>>
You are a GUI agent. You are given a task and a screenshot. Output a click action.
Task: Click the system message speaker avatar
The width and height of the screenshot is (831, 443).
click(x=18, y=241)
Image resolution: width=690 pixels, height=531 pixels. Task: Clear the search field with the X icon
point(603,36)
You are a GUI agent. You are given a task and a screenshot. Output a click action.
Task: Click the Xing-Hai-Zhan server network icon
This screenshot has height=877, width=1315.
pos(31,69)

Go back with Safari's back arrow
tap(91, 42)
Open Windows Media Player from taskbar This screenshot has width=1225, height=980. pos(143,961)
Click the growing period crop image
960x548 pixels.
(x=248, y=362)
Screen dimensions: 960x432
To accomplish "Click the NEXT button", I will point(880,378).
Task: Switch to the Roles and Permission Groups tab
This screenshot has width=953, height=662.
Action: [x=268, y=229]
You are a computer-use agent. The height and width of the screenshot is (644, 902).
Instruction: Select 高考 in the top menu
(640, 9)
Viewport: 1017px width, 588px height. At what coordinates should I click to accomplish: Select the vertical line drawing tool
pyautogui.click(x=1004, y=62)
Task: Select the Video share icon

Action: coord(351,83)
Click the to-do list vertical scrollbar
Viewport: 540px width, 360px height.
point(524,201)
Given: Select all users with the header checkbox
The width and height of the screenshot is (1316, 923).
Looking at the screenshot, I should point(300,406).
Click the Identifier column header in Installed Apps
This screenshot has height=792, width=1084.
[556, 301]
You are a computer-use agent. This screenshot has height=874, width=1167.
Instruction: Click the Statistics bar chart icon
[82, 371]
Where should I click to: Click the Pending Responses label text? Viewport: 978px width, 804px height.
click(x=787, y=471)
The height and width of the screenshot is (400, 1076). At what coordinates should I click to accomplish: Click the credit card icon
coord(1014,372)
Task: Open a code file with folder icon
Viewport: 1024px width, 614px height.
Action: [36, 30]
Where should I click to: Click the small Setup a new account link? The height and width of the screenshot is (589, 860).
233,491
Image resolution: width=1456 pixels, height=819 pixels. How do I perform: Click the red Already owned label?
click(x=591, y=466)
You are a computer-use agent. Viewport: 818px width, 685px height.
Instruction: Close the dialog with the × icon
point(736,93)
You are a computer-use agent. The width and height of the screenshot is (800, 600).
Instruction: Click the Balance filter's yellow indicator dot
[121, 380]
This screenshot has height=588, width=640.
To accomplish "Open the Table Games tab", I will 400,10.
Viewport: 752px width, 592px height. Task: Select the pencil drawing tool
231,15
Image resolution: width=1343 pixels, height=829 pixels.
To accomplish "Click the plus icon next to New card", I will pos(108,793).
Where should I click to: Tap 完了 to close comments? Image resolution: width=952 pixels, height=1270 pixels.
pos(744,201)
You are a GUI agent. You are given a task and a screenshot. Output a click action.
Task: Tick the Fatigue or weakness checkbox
<<
(Task statement):
From the line containing "Where should I click to: Tap" through the final line of the listing above, retype every line exactly; leave out everything else.

(Exercise output):
Where should I click to: Tap 完了 to close comments? Image resolution: width=952 pixels, height=1270 pixels.
pos(744,201)
You are a GUI agent. You are given a task and a screenshot. Output a click action.
Task: Tick the Fatigue or weakness checkbox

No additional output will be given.